>> Start Task input
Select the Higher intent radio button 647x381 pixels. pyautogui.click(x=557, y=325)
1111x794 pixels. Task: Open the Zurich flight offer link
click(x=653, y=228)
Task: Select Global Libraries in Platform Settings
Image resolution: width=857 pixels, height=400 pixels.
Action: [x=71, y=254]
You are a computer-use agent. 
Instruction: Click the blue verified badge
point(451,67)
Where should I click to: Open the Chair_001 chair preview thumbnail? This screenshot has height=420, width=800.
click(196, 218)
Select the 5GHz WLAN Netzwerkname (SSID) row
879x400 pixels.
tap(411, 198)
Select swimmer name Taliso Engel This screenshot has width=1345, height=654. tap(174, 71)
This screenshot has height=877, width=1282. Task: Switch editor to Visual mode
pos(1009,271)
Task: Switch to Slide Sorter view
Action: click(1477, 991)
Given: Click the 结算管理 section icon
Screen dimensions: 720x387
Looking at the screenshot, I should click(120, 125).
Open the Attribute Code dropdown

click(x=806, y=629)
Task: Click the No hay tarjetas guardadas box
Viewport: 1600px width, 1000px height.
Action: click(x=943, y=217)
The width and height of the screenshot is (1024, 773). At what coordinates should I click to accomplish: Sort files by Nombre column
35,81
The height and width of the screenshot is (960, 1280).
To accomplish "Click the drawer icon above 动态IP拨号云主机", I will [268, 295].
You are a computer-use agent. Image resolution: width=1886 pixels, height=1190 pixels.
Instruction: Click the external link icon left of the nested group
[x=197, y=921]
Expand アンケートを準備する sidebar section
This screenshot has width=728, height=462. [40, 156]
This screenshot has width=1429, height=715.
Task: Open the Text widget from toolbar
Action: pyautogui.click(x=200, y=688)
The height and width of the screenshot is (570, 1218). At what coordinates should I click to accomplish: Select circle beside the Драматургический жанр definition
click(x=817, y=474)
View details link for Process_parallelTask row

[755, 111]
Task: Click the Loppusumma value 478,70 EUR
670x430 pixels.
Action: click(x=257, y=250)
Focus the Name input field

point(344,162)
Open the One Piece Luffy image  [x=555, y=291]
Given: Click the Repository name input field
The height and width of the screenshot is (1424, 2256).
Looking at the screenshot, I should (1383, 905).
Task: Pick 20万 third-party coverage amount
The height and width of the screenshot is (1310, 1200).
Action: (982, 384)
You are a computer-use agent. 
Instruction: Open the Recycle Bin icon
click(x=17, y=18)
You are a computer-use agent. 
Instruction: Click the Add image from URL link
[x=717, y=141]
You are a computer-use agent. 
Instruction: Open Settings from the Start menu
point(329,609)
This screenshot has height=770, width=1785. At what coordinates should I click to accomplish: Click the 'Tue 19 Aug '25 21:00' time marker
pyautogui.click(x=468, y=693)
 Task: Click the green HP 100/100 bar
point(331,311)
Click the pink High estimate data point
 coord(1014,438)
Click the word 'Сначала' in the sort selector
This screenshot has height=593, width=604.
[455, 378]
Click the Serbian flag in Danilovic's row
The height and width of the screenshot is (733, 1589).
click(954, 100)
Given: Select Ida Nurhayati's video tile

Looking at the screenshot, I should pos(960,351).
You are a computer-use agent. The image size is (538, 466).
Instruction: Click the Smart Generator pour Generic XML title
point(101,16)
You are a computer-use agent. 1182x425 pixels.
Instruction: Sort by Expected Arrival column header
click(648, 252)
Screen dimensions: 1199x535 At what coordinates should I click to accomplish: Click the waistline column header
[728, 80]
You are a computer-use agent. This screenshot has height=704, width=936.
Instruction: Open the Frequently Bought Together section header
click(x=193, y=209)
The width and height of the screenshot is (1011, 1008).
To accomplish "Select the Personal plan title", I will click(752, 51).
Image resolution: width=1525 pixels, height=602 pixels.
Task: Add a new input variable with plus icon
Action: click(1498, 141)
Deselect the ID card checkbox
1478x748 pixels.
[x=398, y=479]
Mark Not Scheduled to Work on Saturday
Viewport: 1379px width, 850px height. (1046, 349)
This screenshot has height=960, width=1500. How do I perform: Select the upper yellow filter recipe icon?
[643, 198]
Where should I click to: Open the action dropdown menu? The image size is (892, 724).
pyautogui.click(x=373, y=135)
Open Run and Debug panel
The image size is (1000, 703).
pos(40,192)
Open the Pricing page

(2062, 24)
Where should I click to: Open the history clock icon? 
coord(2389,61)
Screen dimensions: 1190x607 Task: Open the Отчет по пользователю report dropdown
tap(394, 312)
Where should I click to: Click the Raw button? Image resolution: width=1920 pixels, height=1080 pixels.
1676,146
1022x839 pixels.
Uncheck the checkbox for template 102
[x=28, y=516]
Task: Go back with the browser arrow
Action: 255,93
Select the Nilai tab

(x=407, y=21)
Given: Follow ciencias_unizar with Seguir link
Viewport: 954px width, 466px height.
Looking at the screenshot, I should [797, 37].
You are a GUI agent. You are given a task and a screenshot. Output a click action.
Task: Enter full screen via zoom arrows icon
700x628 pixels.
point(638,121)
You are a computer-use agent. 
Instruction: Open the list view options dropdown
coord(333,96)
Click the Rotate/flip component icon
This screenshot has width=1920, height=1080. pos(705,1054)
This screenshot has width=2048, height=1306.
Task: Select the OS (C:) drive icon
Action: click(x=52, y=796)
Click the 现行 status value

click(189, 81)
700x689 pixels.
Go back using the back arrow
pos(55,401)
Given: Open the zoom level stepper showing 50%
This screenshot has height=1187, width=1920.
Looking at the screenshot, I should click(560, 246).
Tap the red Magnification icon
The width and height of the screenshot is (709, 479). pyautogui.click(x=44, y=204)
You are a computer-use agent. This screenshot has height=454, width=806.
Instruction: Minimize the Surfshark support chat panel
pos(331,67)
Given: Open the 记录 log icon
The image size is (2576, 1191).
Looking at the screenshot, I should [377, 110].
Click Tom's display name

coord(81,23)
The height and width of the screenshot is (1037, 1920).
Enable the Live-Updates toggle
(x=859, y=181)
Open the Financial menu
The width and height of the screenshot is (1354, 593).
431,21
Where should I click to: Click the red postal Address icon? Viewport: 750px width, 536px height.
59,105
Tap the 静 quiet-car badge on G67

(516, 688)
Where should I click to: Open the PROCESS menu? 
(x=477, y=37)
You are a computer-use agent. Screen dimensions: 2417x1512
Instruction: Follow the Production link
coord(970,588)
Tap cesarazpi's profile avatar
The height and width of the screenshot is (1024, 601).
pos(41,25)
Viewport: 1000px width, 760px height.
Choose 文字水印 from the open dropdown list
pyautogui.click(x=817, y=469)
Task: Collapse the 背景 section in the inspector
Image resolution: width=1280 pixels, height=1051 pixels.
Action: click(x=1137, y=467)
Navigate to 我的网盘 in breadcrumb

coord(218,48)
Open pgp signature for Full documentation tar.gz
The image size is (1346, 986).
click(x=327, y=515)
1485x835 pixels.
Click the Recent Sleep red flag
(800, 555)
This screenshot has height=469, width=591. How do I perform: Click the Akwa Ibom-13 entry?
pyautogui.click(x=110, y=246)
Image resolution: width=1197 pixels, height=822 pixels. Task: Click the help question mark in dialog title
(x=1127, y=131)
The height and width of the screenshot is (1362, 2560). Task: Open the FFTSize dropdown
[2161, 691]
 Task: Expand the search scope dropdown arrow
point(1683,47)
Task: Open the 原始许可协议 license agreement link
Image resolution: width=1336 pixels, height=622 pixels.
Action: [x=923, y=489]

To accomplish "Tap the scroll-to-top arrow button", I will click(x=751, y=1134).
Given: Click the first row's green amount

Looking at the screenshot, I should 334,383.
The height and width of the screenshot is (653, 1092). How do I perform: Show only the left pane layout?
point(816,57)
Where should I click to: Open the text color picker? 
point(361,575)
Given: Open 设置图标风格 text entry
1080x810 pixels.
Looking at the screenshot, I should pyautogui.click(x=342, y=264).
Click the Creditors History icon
>> End Task input
* **Problem**
Please set out every line of the items above as a Markdown table with the columns Row and Line, numbering the rows and skipping blank lines.

* **Solution**
| Row | Line |
|---|---|
| 1 | Select the Higher intent radio button 647x381 pixels. pyautogui.click(x=557, y=325) |
| 2 | 1111x794 pixels. Task: Open the Zurich flight offer link |
| 3 | click(x=653, y=228) |
| 4 | Task: Select Global Libraries in Platform Settings |
| 5 | Image resolution: width=857 pixels, height=400 pixels. |
| 6 | Action: [x=71, y=254] |
| 7 | You are a computer-use agent.  |
| 8 | Instruction: Click the blue verified badge |
| 9 | point(451,67) |
| 10 | Where should I click to: Open the Chair_001 chair preview thumbnail? This screenshot has height=420, width=800. |
| 11 | click(196, 218) |
| 12 | Select the 5GHz WLAN Netzwerkname (SSID) row |
| 13 | 879x400 pixels. |
| 14 | tap(411, 198) |
| 15 | Select swimmer name Taliso Engel This screenshot has width=1345, height=654. tap(174, 71) |
| 16 | This screenshot has height=877, width=1282. Task: Switch editor to Visual mode |
| 17 | pos(1009,271) |
| 18 | Task: Switch to Slide Sorter view |
| 19 | Action: click(1477, 991) |
| 20 | Given: Click the 结算管理 section icon |
| 21 | Screen dimensions: 720x387 |
| 22 | Looking at the screenshot, I should click(120, 125). |
| 23 | Open the Attribute Code dropdown |
| 24 | click(x=806, y=629) |
| 25 | Task: Click the No hay tarjetas guardadas box |
| 26 | Viewport: 1600px width, 1000px height. |
| 27 | Action: click(x=943, y=217) |
| 28 | The width and height of the screenshot is (1024, 773). At what coordinates should I click to accomplish: Sort files by Nombre column |
| 29 | 35,81 |
| 30 | The height and width of the screenshot is (960, 1280). |
| 31 | To accomplish "Click the drawer icon above 动态IP拨号云主机", I will [268, 295]. |
| 32 | You are a computer-use agent. Image resolution: width=1886 pixels, height=1190 pixels. |
| 33 | Instruction: Click the external link icon left of the nested group |
| 34 | [x=197, y=921] |
| 35 | Expand アンケートを準備する sidebar section |
| 36 | This screenshot has width=728, height=462. [40, 156] |
| 37 | This screenshot has width=1429, height=715. |
| 38 | Task: Open the Text widget from toolbar |
| 39 | Action: pyautogui.click(x=200, y=688) |
| 40 | The height and width of the screenshot is (570, 1218). At what coordinates should I click to accomplish: Select circle beside the Драматургический жанр definition |
| 41 | click(x=817, y=474) |
| 42 | View details link for Process_parallelTask row |
| 43 | [755, 111] |
| 44 | Task: Click the Loppusumma value 478,70 EUR |
| 45 | 670x430 pixels. |
| 46 | Action: click(x=257, y=250) |
| 47 | Focus the Name input field |
| 48 | point(344,162) |
| 49 | Open the One Piece Luffy image  [x=555, y=291] |
| 50 | Given: Click the Repository name input field |
| 51 | The height and width of the screenshot is (1424, 2256). |
| 52 | Looking at the screenshot, I should (1383, 905). |
| 53 | Task: Pick 20万 third-party coverage amount |
| 54 | The height and width of the screenshot is (1310, 1200). |
| 55 | Action: (982, 384) |
| 56 | You are a computer-use agent.  |
| 57 | Instruction: Open the Recycle Bin icon |
| 58 | click(x=17, y=18) |
| 59 | You are a computer-use agent.  |
| 60 | Instruction: Click the Add image from URL link |
| 61 | [x=717, y=141] |
| 62 | You are a computer-use agent.  |
| 63 | Instruction: Open Settings from the Start menu |
| 64 | point(329,609) |
| 65 | This screenshot has height=770, width=1785. At what coordinates should I click to accomplish: Click the 'Tue 19 Aug '25 21:00' time marker |
| 66 | pyautogui.click(x=468, y=693) |
| 67 |  Task: Click the green HP 100/100 bar |
| 68 | point(331,311) |
| 69 | Click the pink High estimate data point |
| 70 |  coord(1014,438) |
| 71 | Click the word 'Сначала' in the sort selector |
| 72 | This screenshot has height=593, width=604. |
| 73 | [455, 378] |
| 74 | Click the Serbian flag in Danilovic's row |
| 75 | The height and width of the screenshot is (733, 1589). |
| 76 | click(954, 100) |
| 77 | Given: Select Ida Nurhayati's video tile |
| 78 | Looking at the screenshot, I should pos(960,351). |
| 79 | You are a computer-use agent. The image size is (538, 466). |
| 80 | Instruction: Click the Smart Generator pour Generic XML title |
| 81 | point(101,16) |
| 82 | You are a computer-use agent. 1182x425 pixels. |
| 83 | Instruction: Sort by Expected Arrival column header |
| 84 | click(648, 252) |
| 85 | Screen dimensions: 1199x535 At what coordinates should I click to accomplish: Click the waistline column header |
| 86 | [728, 80] |
| 87 | You are a computer-use agent. This screenshot has height=704, width=936. |
| 88 | Instruction: Open the Frequently Bought Together section header |
| 89 | click(x=193, y=209) |
| 90 | The width and height of the screenshot is (1011, 1008). |
| 91 | To accomplish "Select the Personal plan title", I will click(752, 51). |
| 92 | Image resolution: width=1525 pixels, height=602 pixels. |
| 93 | Task: Add a new input variable with plus icon |
| 94 | Action: click(1498, 141) |
| 95 | Deselect the ID card checkbox |
| 96 | 1478x748 pixels. |
| 97 | [x=398, y=479] |
| 98 | Mark Not Scheduled to Work on Saturday |
| 99 | Viewport: 1379px width, 850px height. (1046, 349) |
| 100 | This screenshot has height=960, width=1500. How do I perform: Select the upper yellow filter recipe icon? |
| 101 | [643, 198] |
| 102 | Where should I click to: Open the action dropdown menu? The image size is (892, 724). |
| 103 | pyautogui.click(x=373, y=135) |
| 104 | Open Run and Debug panel |
| 105 | The image size is (1000, 703). |
| 106 | pos(40,192) |
| 107 | Open the Pricing page |
| 108 | (2062, 24) |
| 109 | Where should I click to: Open the history clock icon?  |
| 110 | coord(2389,61) |
| 111 | Screen dimensions: 1190x607 Task: Open the Отчет по пользователю report dropdown |
| 112 | tap(394, 312) |
| 113 | Where should I click to: Click the Raw button? Image resolution: width=1920 pixels, height=1080 pixels. |
| 114 | 1676,146 |
| 115 | 1022x839 pixels. |
| 116 | Uncheck the checkbox for template 102 |
| 117 | [x=28, y=516] |
| 118 | Task: Go back with the browser arrow |
| 119 | Action: 255,93 |
| 120 | Select the Nilai tab |
| 121 | (x=407, y=21) |
| 122 | Given: Follow ciencias_unizar with Seguir link |
| 123 | Viewport: 954px width, 466px height. |
| 124 | Looking at the screenshot, I should [797, 37]. |
| 125 | You are a GUI agent. You are given a task and a screenshot. Output a click action. |
| 126 | Task: Enter full screen via zoom arrows icon |
| 127 | 700x628 pixels. |
| 128 | point(638,121) |
| 129 | You are a computer-use agent.  |
| 130 | Instruction: Open the list view options dropdown |
| 131 | coord(333,96) |
| 132 | Click the Rotate/flip component icon |
| 133 | This screenshot has width=1920, height=1080. pos(705,1054) |
| 134 | This screenshot has width=2048, height=1306. |
| 135 | Task: Select the OS (C:) drive icon |
| 136 | Action: click(x=52, y=796) |
| 137 | Click the 现行 status value |
| 138 | click(189, 81) |
| 139 | 700x689 pixels. |
| 140 | Go back using the back arrow |
| 141 | pos(55,401) |
| 142 | Given: Open the zoom level stepper showing 50% |
| 143 | This screenshot has height=1187, width=1920. |
| 144 | Looking at the screenshot, I should click(560, 246). |
| 145 | Tap the red Magnification icon |
| 146 | The width and height of the screenshot is (709, 479). pyautogui.click(x=44, y=204) |
| 147 | You are a computer-use agent. This screenshot has height=454, width=806. |
| 148 | Instruction: Minimize the Surfshark support chat panel |
| 149 | pos(331,67) |
| 150 | Given: Open the 记录 log icon |
| 151 | The image size is (2576, 1191). |
| 152 | Looking at the screenshot, I should [377, 110]. |
| 153 | Click Tom's display name |
| 154 | coord(81,23) |
| 155 | The height and width of the screenshot is (1037, 1920). |
| 156 | Enable the Live-Updates toggle |
| 157 | (x=859, y=181) |
| 158 | Open the Financial menu |
| 159 | The width and height of the screenshot is (1354, 593). |
| 160 | 431,21 |
| 161 | Where should I click to: Click the red postal Address icon? Viewport: 750px width, 536px height. |
| 162 | 59,105 |
| 163 | Tap the 静 quiet-car badge on G67 |
| 164 | (516, 688) |
| 165 | Where should I click to: Open the PROCESS menu?  |
| 166 | (x=477, y=37) |
| 167 | You are a computer-use agent. Screen dimensions: 2417x1512 |
| 168 | Instruction: Follow the Production link |
| 169 | coord(970,588) |
| 170 | Tap cesarazpi's profile avatar |
| 171 | The height and width of the screenshot is (1024, 601). |
| 172 | pos(41,25) |
| 173 | Viewport: 1000px width, 760px height. |
| 174 | Choose 文字水印 from the open dropdown list |
| 175 | pyautogui.click(x=817, y=469) |
| 176 | Task: Collapse the 背景 section in the inspector |
| 177 | Image resolution: width=1280 pixels, height=1051 pixels. |
| 178 | Action: click(x=1137, y=467) |
| 179 | Navigate to 我的网盘 in breadcrumb |
| 180 | coord(218,48) |
| 181 | Open pgp signature for Full documentation tar.gz |
| 182 | The image size is (1346, 986). |
| 183 | click(x=327, y=515) |
| 184 | 1485x835 pixels. |
| 185 | Click the Recent Sleep red flag |
| 186 | (800, 555) |
| 187 | This screenshot has height=469, width=591. How do I perform: Click the Akwa Ibom-13 entry? |
| 188 | pyautogui.click(x=110, y=246) |
| 189 | Image resolution: width=1197 pixels, height=822 pixels. Task: Click the help question mark in dialog title |
| 190 | (x=1127, y=131) |
| 191 | The height and width of the screenshot is (1362, 2560). Task: Open the FFTSize dropdown |
| 192 | [2161, 691] |
| 193 |  Task: Expand the search scope dropdown arrow |
| 194 | point(1683,47) |
| 195 | Task: Open the 原始许可协议 license agreement link |
| 196 | Image resolution: width=1336 pixels, height=622 pixels. |
| 197 | Action: [x=923, y=489] |
| 198 | To accomplish "Tap the scroll-to-top arrow button", I will click(x=751, y=1134). |
| 199 | Given: Click the first row's green amount |
| 200 | Looking at the screenshot, I should 334,383. |
| 201 | The height and width of the screenshot is (653, 1092). How do I perform: Show only the left pane layout? |
| 202 | point(816,57) |
| 203 | Where should I click to: Open the text color picker?  |
| 204 | point(361,575) |
| 205 | Given: Open 设置图标风格 text entry |
| 206 | 1080x810 pixels. |
| 207 | Looking at the screenshot, I should pyautogui.click(x=342, y=264). |
| 208 | Click the Creditors History icon |